- Ab Juli 2026 wird ein neues Bundesgesetz die Höhe der Kredite begrenzen, die Doktoranden aufnehmen können. Damit endet die langjährige Möglichkeit, die gesamten Studienkosten über Bundesdarlehen zu finanzieren.
- Laut einer neuen Analyse der Federal Reserve hat fast jeder dritte Hochschulabsolvent, der kürzlich einen Kredit aufgenommen hat, die neuen Kreditgrenzen bei den derzeitigen Kreditaufnahmemustern überschritten.
- Fast 401.030 dieser Kreditnehmer mit hohen Schuldenständen könnten Schwierigkeiten haben, ohne einen Bürgen einen Privatkredit zu erhalten, was Bedenken hinsichtlich des Zugangs zu höherer Bildung aufwirft.

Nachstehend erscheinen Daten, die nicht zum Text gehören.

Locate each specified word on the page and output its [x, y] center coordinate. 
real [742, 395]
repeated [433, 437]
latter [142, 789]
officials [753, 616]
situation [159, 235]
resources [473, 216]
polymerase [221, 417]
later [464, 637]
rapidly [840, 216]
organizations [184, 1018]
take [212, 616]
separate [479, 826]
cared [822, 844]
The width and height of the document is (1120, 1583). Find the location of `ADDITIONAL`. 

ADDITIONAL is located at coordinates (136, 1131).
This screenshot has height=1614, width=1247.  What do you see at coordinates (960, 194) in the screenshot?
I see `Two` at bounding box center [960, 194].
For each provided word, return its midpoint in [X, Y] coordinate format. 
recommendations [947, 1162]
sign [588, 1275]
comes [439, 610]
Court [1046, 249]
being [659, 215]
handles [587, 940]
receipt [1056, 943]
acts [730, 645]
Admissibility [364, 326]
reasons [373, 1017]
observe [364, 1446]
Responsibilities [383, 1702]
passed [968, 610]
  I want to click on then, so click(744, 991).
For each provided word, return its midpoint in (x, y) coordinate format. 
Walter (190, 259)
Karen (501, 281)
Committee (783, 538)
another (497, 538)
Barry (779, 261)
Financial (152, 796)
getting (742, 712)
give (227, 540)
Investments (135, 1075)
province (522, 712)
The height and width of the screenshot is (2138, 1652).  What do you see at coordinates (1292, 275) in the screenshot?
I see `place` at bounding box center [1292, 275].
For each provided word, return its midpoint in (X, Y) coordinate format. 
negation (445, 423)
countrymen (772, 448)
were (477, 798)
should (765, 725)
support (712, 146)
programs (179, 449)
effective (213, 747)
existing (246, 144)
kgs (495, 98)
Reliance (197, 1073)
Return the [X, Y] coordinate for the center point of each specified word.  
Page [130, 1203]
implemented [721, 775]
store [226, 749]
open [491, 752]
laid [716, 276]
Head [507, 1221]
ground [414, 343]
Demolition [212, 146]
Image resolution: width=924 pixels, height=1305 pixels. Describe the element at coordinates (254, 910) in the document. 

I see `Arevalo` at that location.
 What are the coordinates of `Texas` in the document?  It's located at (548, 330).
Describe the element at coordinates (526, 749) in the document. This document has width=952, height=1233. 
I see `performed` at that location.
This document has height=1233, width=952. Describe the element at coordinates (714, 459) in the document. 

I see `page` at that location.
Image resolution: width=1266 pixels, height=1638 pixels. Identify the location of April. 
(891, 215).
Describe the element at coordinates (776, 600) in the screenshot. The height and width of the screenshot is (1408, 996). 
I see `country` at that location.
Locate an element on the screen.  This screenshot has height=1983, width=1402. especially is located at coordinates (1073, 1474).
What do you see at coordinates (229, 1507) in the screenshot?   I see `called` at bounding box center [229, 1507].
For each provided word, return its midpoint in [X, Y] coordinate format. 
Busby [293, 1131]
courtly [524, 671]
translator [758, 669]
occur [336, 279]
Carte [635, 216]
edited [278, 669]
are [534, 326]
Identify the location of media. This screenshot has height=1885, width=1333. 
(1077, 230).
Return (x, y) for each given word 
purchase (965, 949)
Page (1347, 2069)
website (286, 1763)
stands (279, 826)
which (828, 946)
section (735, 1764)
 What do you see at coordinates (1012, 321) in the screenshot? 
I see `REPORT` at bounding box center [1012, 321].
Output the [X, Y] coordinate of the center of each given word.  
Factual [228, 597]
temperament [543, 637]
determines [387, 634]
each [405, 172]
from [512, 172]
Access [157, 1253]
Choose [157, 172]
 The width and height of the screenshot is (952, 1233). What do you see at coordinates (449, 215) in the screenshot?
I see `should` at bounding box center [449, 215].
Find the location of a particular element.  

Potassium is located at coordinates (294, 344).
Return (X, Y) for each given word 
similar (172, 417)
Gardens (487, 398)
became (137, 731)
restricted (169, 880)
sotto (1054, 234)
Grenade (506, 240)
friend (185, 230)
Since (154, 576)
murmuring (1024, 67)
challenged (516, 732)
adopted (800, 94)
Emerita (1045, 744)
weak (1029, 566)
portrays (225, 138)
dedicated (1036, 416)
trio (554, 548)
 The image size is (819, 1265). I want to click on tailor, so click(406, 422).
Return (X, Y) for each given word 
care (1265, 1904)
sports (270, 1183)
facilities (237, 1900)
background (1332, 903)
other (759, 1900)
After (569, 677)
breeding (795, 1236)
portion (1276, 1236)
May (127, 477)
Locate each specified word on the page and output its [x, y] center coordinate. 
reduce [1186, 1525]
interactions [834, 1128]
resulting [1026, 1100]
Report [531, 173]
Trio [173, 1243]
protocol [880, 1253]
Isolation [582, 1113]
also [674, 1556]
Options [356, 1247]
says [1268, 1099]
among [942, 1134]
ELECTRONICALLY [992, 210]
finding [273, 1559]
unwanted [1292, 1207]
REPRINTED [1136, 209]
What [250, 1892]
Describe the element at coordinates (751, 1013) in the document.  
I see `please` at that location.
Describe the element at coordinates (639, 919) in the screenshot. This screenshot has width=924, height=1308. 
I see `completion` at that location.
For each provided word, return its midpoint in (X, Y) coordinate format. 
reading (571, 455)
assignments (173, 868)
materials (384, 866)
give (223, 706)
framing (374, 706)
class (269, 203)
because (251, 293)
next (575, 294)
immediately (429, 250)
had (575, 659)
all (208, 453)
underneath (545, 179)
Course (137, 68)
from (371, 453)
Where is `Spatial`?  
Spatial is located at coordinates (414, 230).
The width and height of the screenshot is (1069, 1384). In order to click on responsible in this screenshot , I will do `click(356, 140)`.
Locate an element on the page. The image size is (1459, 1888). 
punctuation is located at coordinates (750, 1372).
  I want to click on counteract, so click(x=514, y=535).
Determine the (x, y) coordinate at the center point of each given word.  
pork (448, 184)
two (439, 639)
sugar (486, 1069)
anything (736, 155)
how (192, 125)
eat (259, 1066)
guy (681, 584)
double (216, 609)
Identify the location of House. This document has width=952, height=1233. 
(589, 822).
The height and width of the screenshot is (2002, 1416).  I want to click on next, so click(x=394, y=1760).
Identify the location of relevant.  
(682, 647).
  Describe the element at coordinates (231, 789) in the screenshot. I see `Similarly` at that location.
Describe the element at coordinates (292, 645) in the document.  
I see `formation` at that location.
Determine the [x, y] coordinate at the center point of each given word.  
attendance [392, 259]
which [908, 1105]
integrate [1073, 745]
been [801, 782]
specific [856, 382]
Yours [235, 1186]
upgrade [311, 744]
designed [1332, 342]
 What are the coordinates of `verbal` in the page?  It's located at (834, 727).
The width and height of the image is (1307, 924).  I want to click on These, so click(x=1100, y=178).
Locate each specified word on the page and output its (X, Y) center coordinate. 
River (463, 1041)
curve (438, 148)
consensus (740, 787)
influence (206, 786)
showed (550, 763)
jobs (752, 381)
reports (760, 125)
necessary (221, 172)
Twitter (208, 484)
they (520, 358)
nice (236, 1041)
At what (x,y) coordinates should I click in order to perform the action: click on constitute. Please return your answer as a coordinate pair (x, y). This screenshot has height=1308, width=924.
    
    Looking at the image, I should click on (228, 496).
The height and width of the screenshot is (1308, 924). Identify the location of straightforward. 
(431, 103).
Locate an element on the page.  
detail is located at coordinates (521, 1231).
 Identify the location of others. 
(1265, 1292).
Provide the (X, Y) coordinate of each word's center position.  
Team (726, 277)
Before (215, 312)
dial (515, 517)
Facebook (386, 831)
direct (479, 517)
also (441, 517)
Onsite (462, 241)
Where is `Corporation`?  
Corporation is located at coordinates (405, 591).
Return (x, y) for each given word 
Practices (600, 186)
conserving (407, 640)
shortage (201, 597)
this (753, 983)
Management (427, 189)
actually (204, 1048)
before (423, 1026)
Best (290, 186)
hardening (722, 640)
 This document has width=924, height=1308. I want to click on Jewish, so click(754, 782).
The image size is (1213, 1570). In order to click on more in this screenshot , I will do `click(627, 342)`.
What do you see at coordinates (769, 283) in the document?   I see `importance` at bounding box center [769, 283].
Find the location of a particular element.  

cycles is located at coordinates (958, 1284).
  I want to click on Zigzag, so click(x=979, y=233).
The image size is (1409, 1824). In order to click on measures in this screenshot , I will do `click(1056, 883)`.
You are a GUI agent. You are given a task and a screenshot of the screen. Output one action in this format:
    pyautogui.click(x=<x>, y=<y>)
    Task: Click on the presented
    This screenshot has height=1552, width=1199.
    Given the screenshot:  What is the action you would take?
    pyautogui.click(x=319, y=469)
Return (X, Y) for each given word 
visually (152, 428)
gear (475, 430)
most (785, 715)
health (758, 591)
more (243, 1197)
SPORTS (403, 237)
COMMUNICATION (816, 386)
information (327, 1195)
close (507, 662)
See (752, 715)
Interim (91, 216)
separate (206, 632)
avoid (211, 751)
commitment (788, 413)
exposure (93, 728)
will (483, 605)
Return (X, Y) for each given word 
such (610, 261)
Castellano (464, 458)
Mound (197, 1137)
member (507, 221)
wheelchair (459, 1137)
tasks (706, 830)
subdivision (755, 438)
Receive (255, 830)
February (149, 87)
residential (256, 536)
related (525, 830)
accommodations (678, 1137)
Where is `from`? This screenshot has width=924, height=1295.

Mit der Verabschiedung des „Big Beautiful Bill“ durch den Kongress änderte sich ein zentraler Aspekt der Hochschulfinanzierung in den Vereinigten Staaten. Fast zwei Jahrzehnte lang konnten Studierende im Master- oder Promotionsstudium über das Graduate PLUS-Darlehensprogramm bis zu ihren gesamten Studienkosten leihen. Diese Möglichkeit läuft im Juni 2026 aus.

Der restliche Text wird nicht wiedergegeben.